Backcountry ski creators with 50,000 to 500,000 followers get sponsored by pitching brands that have already paid other backcountry skiers, not by cold-emailing a generic outdoor list. SponsorLab tracks which apparel, avalanche safety, and touring brands have a real history of paying creators in this space, then builds the pitch around that evidence. We charge a 15 to 20% success commission and only get paid when the creator does; it's free for brands to be matched.
These are the real numbers behind the backcountry ski vertical, pulled straight from SponsorLab's database of verified creator-to-brand payments.
Across our backcountry ski creators, we've confirmed 109 separate payment links to 85 different brands. Brands with verified payments to creators in our database include The North Face (paying 4 of our tracked creators), plus Salomon, Mammut, Patagonia, Smartwool, Red Bull, Pomoca, OpenSnow, Julbo, and Black Crows (each paying 2).
Brands with verified payments to creators in our database. Not SponsorLab partners, and this is not an endorsement by these brands.
Backcountry ski creators with 50,000 to 500,000 followers find sponsors by pitching brands that have already paid other backcountry skiers, rather than sending cold outreach into a small, tight-knit community. SponsorLab's database shows 15 backcountry ski creators, 85 brands, and 109 verified creator-to-brand payment links in this vertical, so a pitch opens with proof a brand already spends here.
Based on verified payments in SponsorLab's database, backcountry ski brands with the most creators paid include The North Face (4 tracked creators), plus Salomon, Mammut, Patagonia, Smartwool, Red Bull, Pomoca, OpenSnow, Julbo, and Black Crows (each paying 2).

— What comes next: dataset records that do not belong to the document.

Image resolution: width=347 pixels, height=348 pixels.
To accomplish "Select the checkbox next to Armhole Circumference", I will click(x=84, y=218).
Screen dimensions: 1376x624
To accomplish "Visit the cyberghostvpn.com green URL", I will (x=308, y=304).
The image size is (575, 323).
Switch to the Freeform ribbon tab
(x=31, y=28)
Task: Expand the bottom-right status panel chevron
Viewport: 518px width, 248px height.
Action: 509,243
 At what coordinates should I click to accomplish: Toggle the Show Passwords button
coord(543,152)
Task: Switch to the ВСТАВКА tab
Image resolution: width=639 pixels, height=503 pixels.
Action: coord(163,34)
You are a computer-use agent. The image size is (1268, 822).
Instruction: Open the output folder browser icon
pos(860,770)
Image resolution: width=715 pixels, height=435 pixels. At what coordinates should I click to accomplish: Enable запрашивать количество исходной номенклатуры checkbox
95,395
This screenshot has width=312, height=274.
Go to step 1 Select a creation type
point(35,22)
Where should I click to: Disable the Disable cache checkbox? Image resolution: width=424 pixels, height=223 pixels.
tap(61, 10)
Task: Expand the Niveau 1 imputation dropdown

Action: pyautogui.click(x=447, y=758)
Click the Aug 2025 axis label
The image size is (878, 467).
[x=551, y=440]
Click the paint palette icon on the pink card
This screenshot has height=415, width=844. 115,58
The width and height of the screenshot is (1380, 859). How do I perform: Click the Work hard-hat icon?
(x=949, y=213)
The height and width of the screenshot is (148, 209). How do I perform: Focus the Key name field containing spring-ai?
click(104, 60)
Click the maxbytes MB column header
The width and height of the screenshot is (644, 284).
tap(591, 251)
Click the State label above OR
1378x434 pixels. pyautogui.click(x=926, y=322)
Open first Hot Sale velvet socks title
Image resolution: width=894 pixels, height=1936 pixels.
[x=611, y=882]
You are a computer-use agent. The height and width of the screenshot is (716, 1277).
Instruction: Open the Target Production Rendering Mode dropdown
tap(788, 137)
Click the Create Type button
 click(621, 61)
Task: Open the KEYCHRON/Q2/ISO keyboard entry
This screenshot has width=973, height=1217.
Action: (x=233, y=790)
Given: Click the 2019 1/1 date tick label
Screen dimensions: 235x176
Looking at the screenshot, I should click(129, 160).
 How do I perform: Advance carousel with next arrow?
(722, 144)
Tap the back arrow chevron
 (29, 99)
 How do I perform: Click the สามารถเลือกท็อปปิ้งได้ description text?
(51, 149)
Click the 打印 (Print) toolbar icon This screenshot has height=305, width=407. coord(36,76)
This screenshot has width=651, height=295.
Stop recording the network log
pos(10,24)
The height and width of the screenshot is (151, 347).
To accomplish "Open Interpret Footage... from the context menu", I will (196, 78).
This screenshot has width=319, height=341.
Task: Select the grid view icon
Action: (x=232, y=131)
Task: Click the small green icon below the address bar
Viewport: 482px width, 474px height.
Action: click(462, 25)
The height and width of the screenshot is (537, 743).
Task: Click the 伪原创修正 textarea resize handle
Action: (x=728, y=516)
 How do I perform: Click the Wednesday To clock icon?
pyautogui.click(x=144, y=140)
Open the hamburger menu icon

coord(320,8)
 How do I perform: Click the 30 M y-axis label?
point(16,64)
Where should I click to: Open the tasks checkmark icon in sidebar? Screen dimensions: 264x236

These are brands with verified payments to creators in our database, not confirmed SponsorLab partners.
Yes, backcountry ski is smaller than categories like trail running or gravel cycling, but it is high-intent and high-authenticity. Creators in this space tend to have deeply engaged, gear-literate audiences, which is exactly what apparel and avalanche safety brands are paying for.
No. SponsorLab's database distinguishes paid brand sponsorships from nonprofit or advocacy affiliations. A creator's involvement with an organization like Protect Our Winters is a real relationship, but it is not counted as a verified payment in our proof numbers.
SponsorLab matches creators across six active-lifestyle and health verticals, all pulled from the same brand database.